Intervieweuse [00:04:36]:
Donc vos grands-parents sont partis.
Henri Ouaknine [00:04:38]:
Du côté de mon père, du côté de mon père, tout ce que je sais, tout ce que je sais, c’est que mon père, mon grand-père était armurier, il vendait des armes et je crois que, je crois que c’était pour la chasse, ok? Et c’est tout ce que je sais. C’est pas grand-chose, mais là aussi, dans la famille de mon père, ils étaient aussi huit enfants aussi.
Intervieweuse [00:05:07]:
Mais quand ils sont morts, ils sont morts où, dans quel pays?
Henri Ouaknine [00:05:12]:
Alors ma, mes grands-parents paternels sont morts au Maroc. Ils sont enterrés au Maroc. Ils sont morts là-bas. Du côté de ma mère son père est décédé au Maroc. Mais sa mère est décédée en France. Elle est enterrée à Paris.
Intervieweuse [00:05:34]:
Ok, alors là, on vient à vos parents. Où est-ce qu’ils sont nés? Où est-ce qu’ils ont grandi? Et où est-ce que…
Henri Ouaknine [00:05:44]:
Mes parents sont nés tous les deux à Casablanca et ma mère était l’aînée de sa famille. Elle était l’aînée alors donc elle était la première qui s’est mariée. Et mon père, lui, travaillait pour une grosse compagnie française, ok, qui était partout en Afrique du Nord. Ça s’appelait les Moulins du Maghreb. Et puis mon père, il était l’un des cadres. Son métier, c’était lui qui était en charge d’acheter les récoltes, d’acheter les récoltes pour la minoterie, là où on faisait la farine, ok? Et mon grand-père, c’était un dandy. Il aimait, il aimait la belle vie. Il aimait bien manger et il était…il prenait ça de ses collègues français, parce qu’il travaillait beaucoup avec des Français. Ses collègues étaient français. Et à cette époque, les Français qui géraient le Maroc, c’était eux qui géraient le Maroc. Il n’y avait pas encore de gouvernement marocain vraiment marocain. À mon époque, ça n’existait pas encore et…qu’est-ce que je voulais dire? J’ai oublié.

......

CONSIGNE 1
Relevez tous les horodatages qui figurent dans l'entretien avec Henri Ouaknine.
CONSIGNE 2
Poursuivez l'entretien avec Henri Ouaknine à partir de sa dernière phrase.
Le listing qui suit constitue un matériau distinct de l'entretien avec Henri Ouaknine.

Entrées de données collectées
......

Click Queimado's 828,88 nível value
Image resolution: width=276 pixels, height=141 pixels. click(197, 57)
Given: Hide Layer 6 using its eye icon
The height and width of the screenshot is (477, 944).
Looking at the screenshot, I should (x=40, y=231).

......

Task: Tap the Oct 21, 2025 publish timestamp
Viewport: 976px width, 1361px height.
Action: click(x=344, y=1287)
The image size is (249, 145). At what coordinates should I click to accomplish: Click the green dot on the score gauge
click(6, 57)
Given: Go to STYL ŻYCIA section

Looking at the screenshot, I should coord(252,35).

......

RÉSULTAT 1
00:04:36, 00:04:38, 00:05:07, 00:05:12, 00:05:34, 00:05:44

RÉSULTAT 2
Intervieweuse [00:07:07]:
Donc il y avait beaucoup d’affinités avec les …
Henri Ouaknine [00:07:10]:
Oui, oui, c’est ça. Alors ce que je disais, c’était que mon père, il aimait bien manger, il aimait la bonne chair [ph]. Mes parents avaient l’habitude, en été, de partir pendant trois mois. C’était mes sœurs qui prenaient soin de mon frère et moi, mon plus jeune frère et moi. Et euh…
Intervieweuse [00:07:31]:
Mais ils partaient où?
Henri Ouaknine [00:07:33]:
Ils partaient en voyage?
Intervieweuse [00:07:36]:
Où?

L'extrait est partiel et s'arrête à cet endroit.